Igor Ivanov 30 Jul 2025 11:06 UTC
2 points
0
in reply to: DresdenHeart’s comment on: DresdenHeart’s Shortform
What are your plans regarding bio x AI risks? The field is pretty narrow, and I can help to guide you and give an advice or two, or connect with relevant people if you are interested.

Igor Ivanov 29 Jul 2025 15:58 UTC
24 points
4
on: About 30% of Humanity’s Last Exam chemistry/biology answers are likely wrong
I think it would be cool if more people did similar reviews of other benchmarks. This is a relatively low-effort high-value thing to do compared to creating new benchmarks.
It would significantly increase our capacity to properly measure AI capabilities, and also improved methodological standards for creating new benchmarks.

Igor Ivanov 18 Jul 2025 23:03 UTC
LW: 4 AF: 2
0
AF
on: Why it’s hard to make settings for high-stakes control research
I believe that there is another dimension to the problem of designing good control ecperiments.
I’m doing some research on LLMs being aware when they are inside evals, and it seems like frontier models are quite good at recognizing it for the alignment evals I could get a hand on. And this affects the model behavior a lot!
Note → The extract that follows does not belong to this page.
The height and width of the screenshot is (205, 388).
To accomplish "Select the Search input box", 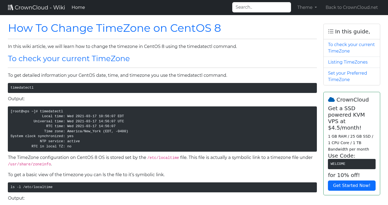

In the Anthropic blackmail experiment models blackmailed much less when they mentioned that they are inside evals compared to the cases when they didn’t think they are inside evals.

I’ve tried to make evaluation scenarios more realistic, but it’s a challenge. Models are quite good at “smelling” being inside an eval no matter how hard I try, often the mere fact that they are given some unusual task that requires a covert mislaigned action makes them believe that they are being evaluated.

Igor Ivanov 16 Jul 2025 23:55 UTC
1 point
0
in reply to: Ryan Kidd’s comment on: xAI’s Grok 4 has no meaningful safety guardrails
My only solace would be if someone actually does some bad shady stuff (but not too bad) with Grok and this becomes a scandal.
It is actually an interesting thing to observe: whether such a misaligned near-human level model in the wild will lead to real-world problems.